Este film más tardío, data de 1960. La primera secuencia es la boda de la hija de un importante empresario inmobiliario con Nishi (otra vez Mifune), secretario del que será su suegro. En la boda hay un ambiente enrarecido, ya que circulan rumores acerca de la extraña muerte del padre de Nishi, sucedida cinco años antes al caer por la ventana de su casa, que se zanjó en su día como suicidio. Sin embargo, la celebración se convierte en un continuo devenir de voces que evidencian la sospecha de un posible asesinato perpetrado por el padre de la novia. A partir de esta escena, rodada magistralmente, se va desencadenando un singular relato de detenciones, interrogatorios, intentos de venganza de Nishi, malsanas alianzas de unos y otros.. El retrato del perfil psicológico es aquí el punto fuerte de Kurosawa, en particular el del protagonista, personaje que nunca amó a su padre en vida, pero que va incrementando ahora su sed de venganza, al tiempo que el amor hacia su esposa le impide consumarla y viceversa, la no consumación de la vendetta con su suegro le crea un serio conflicto interno con ella y con él mismo. De nuevo los planos largos, la cámara casi estática y el retarato de personajes confieren el protagonismo a un genial guión al que espera un desenlace trágico, a lo Shakespere, y el mensaje de que todos somos marionetas del sistema, títeres del tiempo y la realidad que nos ha tocado vivir mientras los canallas simpre «duermen en paz».

Orson Welles. Apuntes.

Este director, nacido en 1915 en Wisconsin, es uno de los más renombrados de los que cultivaron el cine negro, aunque su popularidad es pobablemente debida al éxito que cosechó su film «Ciudadano Kane», y uno de los grandes talentos que ha generado la industria del cine.

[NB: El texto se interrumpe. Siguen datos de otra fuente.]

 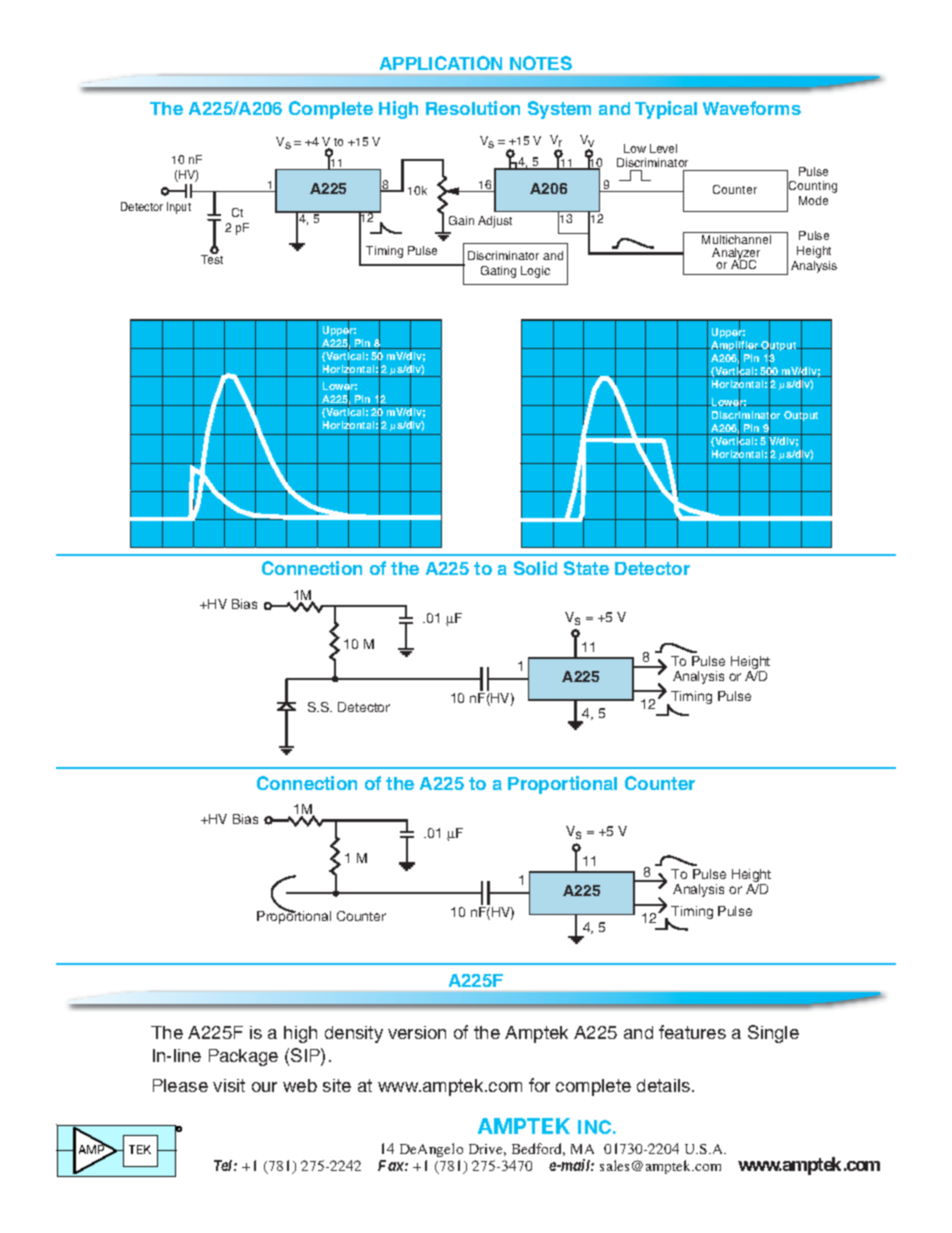 What do you see at coordinates (586, 568) in the document?
I see `State` at bounding box center [586, 568].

Sus orígenes están en el mundo del teatro, en la década de los 30, en la que actuó en Irlanda y Nueva York, ciudad en la que funda la compañía Mercury Theatre, donde pone en escena obras clásicas como «Macbeth» o «Julio Cesar». Hacia final de la década, la Mercury Theatre extiende su actividad a la radio. Welles salta a la fama tras el escándalo que supuso en 1938 la retransmisión de «La Guerra de los Mundos», en la que los sucesos de la novela se narraron como si fueran reales, horrorizando y generando la alarma en un porcentaje muy alto de la audiencia. Este salto a la fama hace que firme un contrato con la RKO para rodar una serie de películas. La primera fue «Ciudadano Kane», película que es una adaptación de la vida de un magnate de la comunicación, William Randolph Hearst. La acogida fue excelente, aunque su distribución no estuvo libre de dificultades, ya que Hearst intentó que el film no se distribuyese comprándoselo a Welles, a lo que la RKO se negó, prosiguiendo el ataque por parte de la prensa escrita.
Welles continúa su trabajo en la radio y en el cine. Dirigió y escribió peliculas del genero negro como «El extraño» en 1946 y «La dama de Shangai» en 1948. Los diálogos sofisticados y el enorme expresionismo de sus puestas en escena recuerdan siempre sus orígenes en el teatro, y en 1948 vuelve con la adaptación de los clásicos rodando «Macbeth» y «Otelo» en 1952, con más barroquismo visual si cabe y, como no, plagada de polémica en la producción. A mitad de los 50, en 1955, regresa al cine negro con «Mister Arcadin» y «Sed de Mal». El resto de su carrera está marcada por contínuos viajes por todo el mundo, actuando, rodando películas, muchas veces a fragmentos que posteriormente recompone. De esta época saldrá «El proceso» (1962) y «Campanadas de medianoche» (1966). En 1963 rueda la película «Fraude», que es un falso documental experimental, seguramente muy influido por el porstmodernismo de personajes como Jean-Luc Godard, al que conoció en uno de sus viajes. Muere de un infarto en 1985, y sus cenizas reposan en lo que fue la finca del torero Antonio Ordoñez por deseo expreso del propio Welles.
Algunas frases célebres..

  • Cuando se viaja en avión solamente existen dos clases de emociones: el aburrimiento y el terror.
  • La falsedad es tan antigua como el árbol del Edén.
  • Es imposible hacer una buena película sin una cámara que sea como un ojo en el corazón de un poeta.
  • Lo peor es cuando has terminado un capítulo y la máquina de escribir no aplaude.